Tagines are slow-cooked dishes that take their name from the vessel they’re cooked in. The tagine pot consists of a round clay dish and a lid that rises to a cone shape. The food’s juices never evaporate while cooking inside a tagine pot; they rise inside the lid, condense, and fall back down, constantly basting the food. Cooked over low heat, even tough cuts of meat emerge fork-tender and deeply flavored. In Israel, many cookware stores carry elegant glazed tagine pots for cooking, or decorated ones for serving only.
Different styles of tagines can also be bought online.
But lacking the traditional pot, you can cook a delicious Moroccan tagine-style stew, as long as you have a pot that stands up to slow cooking, with a tightly fitting lid. You will need an inexpensive heat-diffusing pad to place between the heat and the pot; or cook the tagine in the oven, on a low setting.
Once the pot is on the heat, you can forget about it for the next few hours while you’re busy getting other cooking done. This tagine requires shoulder of lamb.
In Israel, lamb usually comes as an entire front quarter of the animal, with ribs and shank (a piece that resembles a chicken drumstick). Ask your butcher to separate the ribs into chops and to slice the shoulder blade into large strips, leaving the bone in. Include the shank in the tagine. The bone adds depth of flavor, and by the time the dish is ready, it will separate easily from the meat.
The half-cup of red wine included here isn’t traditional, but I include it to balance the sweetness of the dates.
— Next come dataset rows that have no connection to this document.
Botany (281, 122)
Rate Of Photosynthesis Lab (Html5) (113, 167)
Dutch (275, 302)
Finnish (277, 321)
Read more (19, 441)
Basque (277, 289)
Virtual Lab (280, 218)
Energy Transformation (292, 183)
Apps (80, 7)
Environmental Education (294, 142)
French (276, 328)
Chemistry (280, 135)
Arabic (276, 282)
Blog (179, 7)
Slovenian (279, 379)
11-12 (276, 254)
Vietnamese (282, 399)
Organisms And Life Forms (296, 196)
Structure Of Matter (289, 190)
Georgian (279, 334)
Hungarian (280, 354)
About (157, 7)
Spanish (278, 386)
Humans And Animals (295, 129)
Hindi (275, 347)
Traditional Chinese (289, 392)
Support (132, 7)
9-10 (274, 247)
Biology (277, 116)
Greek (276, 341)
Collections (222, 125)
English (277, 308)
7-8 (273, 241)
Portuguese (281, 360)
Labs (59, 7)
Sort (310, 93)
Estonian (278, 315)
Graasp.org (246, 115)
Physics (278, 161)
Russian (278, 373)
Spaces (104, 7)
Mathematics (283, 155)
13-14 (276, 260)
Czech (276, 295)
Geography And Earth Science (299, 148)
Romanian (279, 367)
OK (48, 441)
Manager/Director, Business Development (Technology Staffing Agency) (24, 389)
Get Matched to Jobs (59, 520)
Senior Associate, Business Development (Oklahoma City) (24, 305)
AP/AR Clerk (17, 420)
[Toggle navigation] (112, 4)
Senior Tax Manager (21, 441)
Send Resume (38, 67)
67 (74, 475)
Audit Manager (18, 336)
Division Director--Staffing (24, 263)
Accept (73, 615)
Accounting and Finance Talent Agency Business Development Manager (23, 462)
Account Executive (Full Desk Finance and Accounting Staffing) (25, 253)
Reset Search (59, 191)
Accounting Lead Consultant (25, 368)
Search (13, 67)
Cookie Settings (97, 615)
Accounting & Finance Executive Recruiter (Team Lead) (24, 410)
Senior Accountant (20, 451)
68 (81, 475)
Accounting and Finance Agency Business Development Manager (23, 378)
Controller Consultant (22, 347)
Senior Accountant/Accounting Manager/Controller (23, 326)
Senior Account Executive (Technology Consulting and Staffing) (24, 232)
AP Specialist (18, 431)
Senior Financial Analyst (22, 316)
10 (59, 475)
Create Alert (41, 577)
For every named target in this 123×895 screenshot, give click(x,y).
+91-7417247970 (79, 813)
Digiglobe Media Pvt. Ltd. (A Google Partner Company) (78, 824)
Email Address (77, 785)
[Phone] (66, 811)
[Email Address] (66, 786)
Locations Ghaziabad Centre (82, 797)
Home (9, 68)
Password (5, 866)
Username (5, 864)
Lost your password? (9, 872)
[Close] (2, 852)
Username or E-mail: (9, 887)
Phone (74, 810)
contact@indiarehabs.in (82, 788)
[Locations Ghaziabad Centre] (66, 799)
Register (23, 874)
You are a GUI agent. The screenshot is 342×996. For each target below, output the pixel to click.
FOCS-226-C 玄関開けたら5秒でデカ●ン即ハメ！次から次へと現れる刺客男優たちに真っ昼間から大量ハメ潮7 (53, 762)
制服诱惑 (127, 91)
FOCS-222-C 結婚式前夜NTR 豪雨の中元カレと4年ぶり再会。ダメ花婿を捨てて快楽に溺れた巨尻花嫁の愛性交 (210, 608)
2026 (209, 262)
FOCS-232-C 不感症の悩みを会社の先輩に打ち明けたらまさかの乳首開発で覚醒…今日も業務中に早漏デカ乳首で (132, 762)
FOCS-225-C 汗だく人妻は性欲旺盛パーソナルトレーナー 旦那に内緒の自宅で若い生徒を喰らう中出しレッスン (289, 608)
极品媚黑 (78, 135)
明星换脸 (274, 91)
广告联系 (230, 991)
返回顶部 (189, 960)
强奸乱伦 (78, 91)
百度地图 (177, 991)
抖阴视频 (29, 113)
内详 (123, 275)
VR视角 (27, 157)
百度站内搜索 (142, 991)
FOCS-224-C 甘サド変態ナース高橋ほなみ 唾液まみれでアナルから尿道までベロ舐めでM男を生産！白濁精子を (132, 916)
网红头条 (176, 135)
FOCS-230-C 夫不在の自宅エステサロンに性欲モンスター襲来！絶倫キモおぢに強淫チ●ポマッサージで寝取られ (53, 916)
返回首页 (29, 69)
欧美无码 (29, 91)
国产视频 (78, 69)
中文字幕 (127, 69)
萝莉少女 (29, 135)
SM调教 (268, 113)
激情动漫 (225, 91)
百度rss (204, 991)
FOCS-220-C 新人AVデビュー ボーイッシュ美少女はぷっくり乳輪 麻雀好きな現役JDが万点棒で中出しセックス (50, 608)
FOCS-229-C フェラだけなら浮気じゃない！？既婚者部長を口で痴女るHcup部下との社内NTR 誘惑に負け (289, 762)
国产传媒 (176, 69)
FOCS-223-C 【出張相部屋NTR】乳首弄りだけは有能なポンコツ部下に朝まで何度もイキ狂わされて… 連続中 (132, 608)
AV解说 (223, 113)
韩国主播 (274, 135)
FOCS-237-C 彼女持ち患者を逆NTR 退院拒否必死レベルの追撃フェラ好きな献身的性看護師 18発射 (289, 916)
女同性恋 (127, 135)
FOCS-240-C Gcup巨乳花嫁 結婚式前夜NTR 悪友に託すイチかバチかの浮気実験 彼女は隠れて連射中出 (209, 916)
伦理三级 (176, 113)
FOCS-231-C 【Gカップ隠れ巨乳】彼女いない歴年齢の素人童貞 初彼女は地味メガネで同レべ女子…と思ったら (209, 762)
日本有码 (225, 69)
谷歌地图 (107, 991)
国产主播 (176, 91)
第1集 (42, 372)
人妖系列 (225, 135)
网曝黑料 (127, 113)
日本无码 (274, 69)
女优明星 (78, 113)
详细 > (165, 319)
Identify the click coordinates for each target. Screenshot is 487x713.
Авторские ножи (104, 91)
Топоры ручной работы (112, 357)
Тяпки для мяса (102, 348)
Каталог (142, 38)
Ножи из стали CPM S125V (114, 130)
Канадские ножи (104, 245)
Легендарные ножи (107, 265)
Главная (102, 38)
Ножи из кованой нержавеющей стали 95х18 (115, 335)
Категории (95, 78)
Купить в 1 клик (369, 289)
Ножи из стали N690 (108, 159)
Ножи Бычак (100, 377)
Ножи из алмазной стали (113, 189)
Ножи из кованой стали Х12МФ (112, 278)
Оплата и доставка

I recommend making this dish the day before you intend to serve it, because it’s even better the next day, with the advantage of the fat having hardened so you can spoon it off the top before reheating the dish.
Ingredients
1.5 kg. shoulder of lamb, thickly sliced, plus the shank
1 tsp. table salt
Ground black pepper to taste
3-5 Tbsp. olive oil
1 large onion, thickly sliced
1 2.5-cm. cinnamon stick
4 whole allspice berries, or 1 tsp. ground allspice
1 large bay leaf
4 large garlic cloves, thickly sliced
2 medium tomatoes, unpeeled and sliced
8 large, moist dates, halved and pits removed
2 oranges, peel and white pith cut away and fruit quartered
½ cup dry red wine
Optional for chili heads: 1 tiny hot pepper or cayenne pepper flakes to taste A small handful finely chopped parsley or cilantro, to garnish Rub the meat with salt and pepper.
Method
- Pour 2 tablespoons of olive oil into a large skillet.
- Brown the meat on all sides over medium heat. This may have to be done in two batches. Add more olive oil, one tablespoon at a time, if needed. Remove the meat to a platter.
- Pour 1 to 2 tablespoons olive oil into the cooking pot and turn the heat on to medium-high. If using earthenware, ceramic or a tagine pot, first place a heat-diffusing pad under the pot. A metal or cast iron pot may go directly onto the heat.
- Cook the onion until wilted, stirring. Add the cinnamon stick, bay leaf and allspice. If using hot pepper or cayenne, add it to the dish now.
- Add the garlic and tomatoes. Stir and cook an additional two minutes.
- Place the browned meat into the pot, on top of the vegetables. Tuck the date halves and orange quarters around and under the meat.
- Pour the half-cup of wine over the whole.
- Cover the pot and either cook on the stove over the lowest heat, with the heat diffuser under the pot, or place in a preheated 170° oven.
- Turn the meat over once or twice over the next two hours. When you do, squash the dates, tomatoes and oranges pieces down with the back of a cooking spoon and stir them around, to thicken the sauce. Taste for seasoning and add salt and/or pepper if desired.
- Cook a further half hour, making total cooking time 2.5 hours.
- The meat will be falling off the bone and a thick, aromatic sauce will have formed.
- To serve, spoon the sauce over the meat. Scatter finely chopped herbs over all for an appealing green garnish.
- This is a rich dish: serve with plain steamed vegetables or a salad, and either rice or potatoes.